今回の記事のタイトルとした“訴訟最終告知のお知らせ”というフレーズも、詐欺に用いられているものの一つです。もしこのようなタイトルの“はがき”を受け取ってしまった場合は、要注意。これは詐欺の手口の一つです。
法人や個人を問わず、誰かから裁判を起こされた場合に、あなたは裁判を起こされましたよという通知が裁判所から来る場合には、特別送達と書かれた“封書”で書類が送られてきます。つまり、特別送達という郵送方法で送られてきた文書でないのであれば、内容がいかにそれらしいものであっても、裁判所は関わりのない書類であると考えて差支えありません。裁判所から『あなたは訴訟を起こされましたよ』という通知が来る際には、はがきで通知がなされるということはあり得ないからです。
また、裁判を起こした場合、裁判の相手方に対しては、上記の通り裁判所から裁判を起こされた旨通知がされます。そのため、当事者が相手方に対してあえて裁判を起こしましたよ、と連絡する理由も基本的にはありません。

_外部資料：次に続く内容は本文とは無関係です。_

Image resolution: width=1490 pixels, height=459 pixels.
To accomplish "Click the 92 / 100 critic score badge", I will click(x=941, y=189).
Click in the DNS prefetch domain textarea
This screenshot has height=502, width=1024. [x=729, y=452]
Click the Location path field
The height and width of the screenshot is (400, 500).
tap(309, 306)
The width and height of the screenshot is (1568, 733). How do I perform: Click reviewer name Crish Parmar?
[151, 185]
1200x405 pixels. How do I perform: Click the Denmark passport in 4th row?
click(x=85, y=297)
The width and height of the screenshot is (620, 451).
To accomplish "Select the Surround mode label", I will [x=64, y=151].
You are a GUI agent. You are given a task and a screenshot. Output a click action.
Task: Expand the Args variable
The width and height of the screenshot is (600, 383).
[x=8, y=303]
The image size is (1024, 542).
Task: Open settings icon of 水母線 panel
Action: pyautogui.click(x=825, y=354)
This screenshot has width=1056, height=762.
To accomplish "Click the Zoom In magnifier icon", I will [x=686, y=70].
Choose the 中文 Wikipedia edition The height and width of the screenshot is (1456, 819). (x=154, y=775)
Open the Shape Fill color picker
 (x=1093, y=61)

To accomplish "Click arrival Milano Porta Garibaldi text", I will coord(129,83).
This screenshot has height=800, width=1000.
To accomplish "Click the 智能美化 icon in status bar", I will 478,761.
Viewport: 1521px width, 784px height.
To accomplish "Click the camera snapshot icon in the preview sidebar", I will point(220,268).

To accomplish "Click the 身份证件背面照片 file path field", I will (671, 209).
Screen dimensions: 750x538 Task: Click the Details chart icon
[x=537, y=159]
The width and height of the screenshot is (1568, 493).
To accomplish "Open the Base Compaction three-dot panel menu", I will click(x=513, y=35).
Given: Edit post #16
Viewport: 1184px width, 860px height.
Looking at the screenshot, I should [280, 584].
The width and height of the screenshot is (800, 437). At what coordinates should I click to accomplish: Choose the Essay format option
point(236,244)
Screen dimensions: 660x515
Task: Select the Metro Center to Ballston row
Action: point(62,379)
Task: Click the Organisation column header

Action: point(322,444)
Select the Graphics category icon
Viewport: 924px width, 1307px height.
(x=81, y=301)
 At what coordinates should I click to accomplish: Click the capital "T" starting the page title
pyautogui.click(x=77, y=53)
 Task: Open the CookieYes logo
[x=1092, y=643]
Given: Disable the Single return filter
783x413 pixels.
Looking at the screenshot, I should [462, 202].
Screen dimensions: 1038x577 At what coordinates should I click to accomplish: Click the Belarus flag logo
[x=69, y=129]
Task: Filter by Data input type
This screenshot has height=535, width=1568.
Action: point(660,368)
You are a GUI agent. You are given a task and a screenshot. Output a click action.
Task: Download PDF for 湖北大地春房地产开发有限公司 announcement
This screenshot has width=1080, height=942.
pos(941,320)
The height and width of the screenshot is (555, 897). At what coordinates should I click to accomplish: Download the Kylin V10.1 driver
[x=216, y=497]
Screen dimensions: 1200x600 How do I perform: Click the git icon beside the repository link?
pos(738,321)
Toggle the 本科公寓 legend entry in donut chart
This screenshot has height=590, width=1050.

少し一般には見慣れない言葉が並んでしまったかと思いますが、上記のはがきが詐欺の入り口であるのかどうかということは、弁護士であれば誰でも、一目見れば分かることでもあります。
大事にしたくないという一心からご自身で対応され、はがきに記された番号に電話してしまえば、ありもしない金銭の請求の話をされ、詐欺被害に巻き込まれてしまうという大事になってしまう可能性がありますが、ほんの少し勇気を出していただいて、弁護士に相談をすれば、『これは詐欺ですから無視していいですよ。』と断言され、すぐに何も気にすることはないのだとすっきりすることができます。
このように、弁護士に相談し、助言を受けるだけですっきりするということは意外に多いように感じます。
弁護士に相談すること。これは大事でも何でもありません。風邪をひいてしまった、歯が痛い、足が痛い、そういった理由で街中のお医者さんのところに行くのと同じです。しかも、札幌弁護士会が運営する法律相談センターであれば、相談料も無料です。
問題が大きくならないように。ご自身に不幸が降りかかることがないように。気軽に弁護士のところへアクセスしていただければと思います。